The problem wasn’t up in the trap, which was a creative mix of old iron, newer chrome, and even newer PVC including a flexible connector between the sink drain and the p-trap that was bent at impressive angles. I regret not taking a picture of it. Nonetheless, that isn’t where the problem was, so I thought I’d attack at the cleanout.

a photo of an old, paint-covered, rusted, dirty drain cleanout surrounded by Romex wires

As you can see, the cleanout is old, rusted, painted, surrounded by old, dry, rotted wood and, yes, those are electrical wires (Romex) outside and in direct contact with the pipe. I put a wrench on the cleanout. It wouldn’t budge. I put a bigger wrench on the cleanout. No motion. I put four feet of pipe over the wrench handle and did a pull-up on it: about 800 ft-pounds of torque. No motion. Oh, yes, I had sprayed it with WD-40 some time before. It wasn’t moving.

The only way I’ve ever freed up a stuck fitting like that is to put a torch to it. The heat will usually help move things along. But with the pipe in direct contact with 110 year-old wood and out-of-code electrical wiring, adding fire seemed like a bad idea.

Instead, I removed the p-trap and fed the snake in through there. It was a tough feed in a very cramped space and my snake really needs to be replaced. I’m not sure how it go so kinked, but kinked it was. In the end, though, the snaking did the job (unlike when the kitchen sink clogged, and we ended up simply cutting the pipe out and replacing it). When I connected everything back together, though, I discovered that the flexible PVC pipe connecting the sink to the p-trap now had eight cracks in the pleats of the flex tubing. Sigh. The reason for the contortion is that the horizontal pipe is too long. Like the cleanout, though, the horizontal has welded itself to the old lead wastepipe and won’t yield even to my 18” pipe wrench. I would have to remove the cabinetry to put any more torque on it.

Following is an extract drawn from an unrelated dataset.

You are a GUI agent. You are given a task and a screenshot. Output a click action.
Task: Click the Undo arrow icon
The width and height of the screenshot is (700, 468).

I took a trip down the mountain to the small but remarkably well-stocked hardware store. They had a whole pegboard display of waste pipe parts and, as near as I could tell, only one item had an empty hangar and was out-of-stock. You already know, of course, that the only out-of-stock item was the 1¼” flexible downpipe that I needed. I bought the wrong-sized (1½”) one that they had in stock, and a new p-trap with a flexible section I thought might accommodate it. As it turns out, with a lot of contortions I was able to make it work, though I believe I’ve now earned a lifetime ban from the plumbers’ union.

a photo of the underside of a bathroom sink with a wildly-contorted arrangement of flexible pipes

Yes, that’s some black PVC tape holding part of it together, though it’s actually a tight force fit and the tape is just for backup. I’d drive to the big-town hardware stores tomorrow, but I’m actually planning to completely remodel the bathroom soon anyway, and I think my Rube Goldberg drain will hold up until then.

—2p

addendum 2024-10-20

For those concerned about the wiring, that isn’t even the worst of it. I’m already re-wiring the entire house with a whole new service panel (the old one is a notorious Stab-Lok).